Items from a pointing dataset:

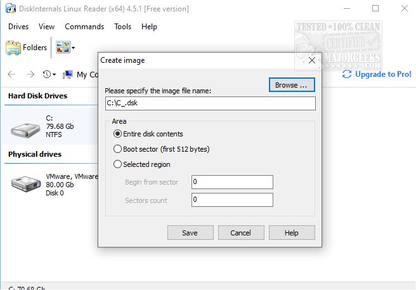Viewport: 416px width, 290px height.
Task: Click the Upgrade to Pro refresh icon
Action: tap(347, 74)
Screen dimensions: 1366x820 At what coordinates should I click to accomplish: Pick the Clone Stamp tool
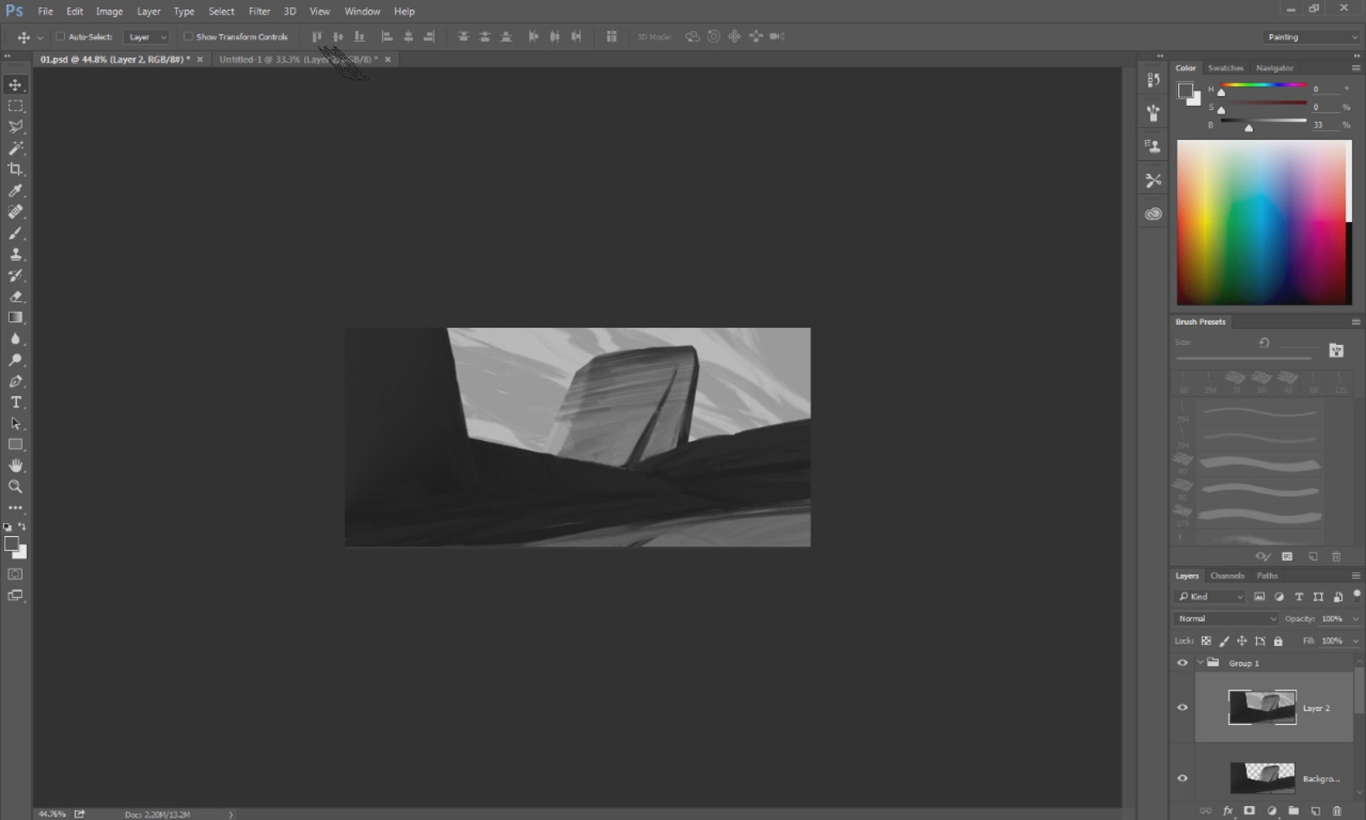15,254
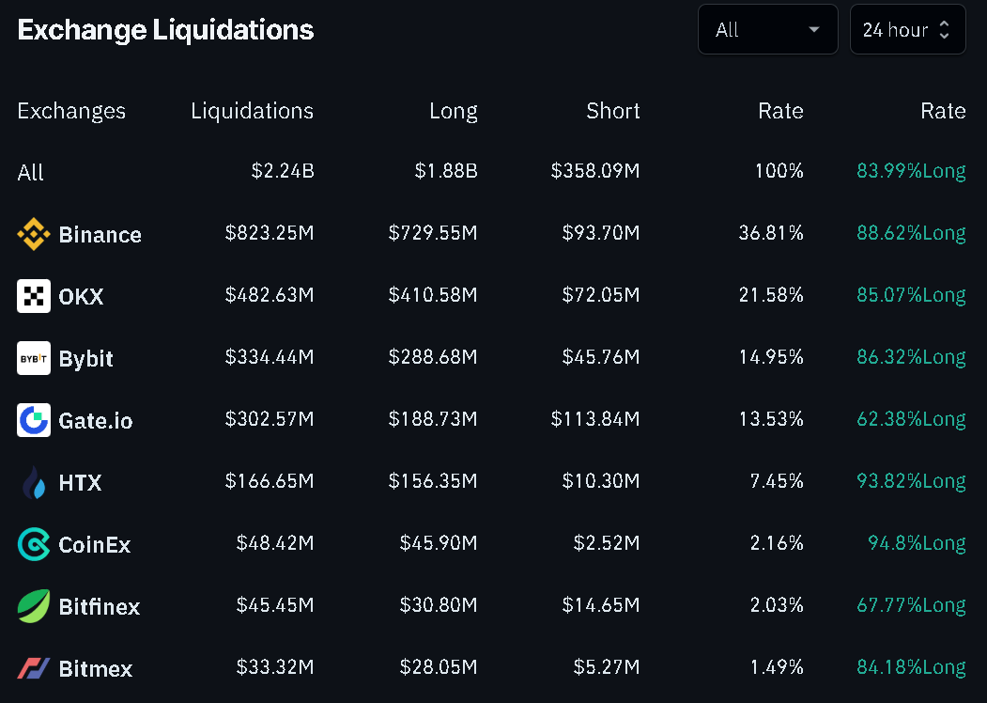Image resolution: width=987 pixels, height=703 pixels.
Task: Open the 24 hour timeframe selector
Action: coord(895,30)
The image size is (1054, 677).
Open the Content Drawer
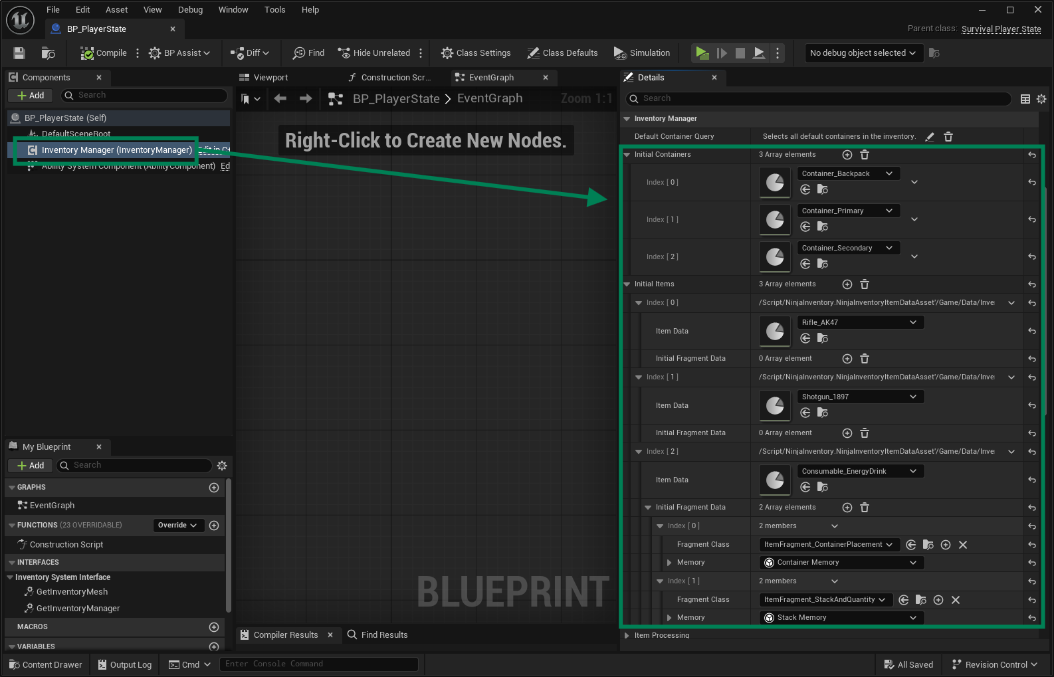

### TO DO
Format the lines of all the items above as a Markdown table with the columns "No." and "Line," numbering each row and omitting blank lines. Leave the pictures out of the answer.

### RESULT
| No. | Line |
|---|---|
| 1 | Viewport: 416px width, 290px height. |
| 2 | Task: Click the Upgrade to Pro refresh icon |
| 3 | Action: tap(347, 74) |
| 4 | Screen dimensions: 1366x820 At what coordinates should I click to accomplish: Pick the Clone Stamp tool |
| 5 | 15,254 |
| 6 | Image resolution: width=987 pixels, height=703 pixels. |
| 7 | Task: Open the 24 hour timeframe selector |
| 8 | Action: coord(895,30) |
| 9 | The image size is (1054, 677). |
| 10 | Open the Content Drawer |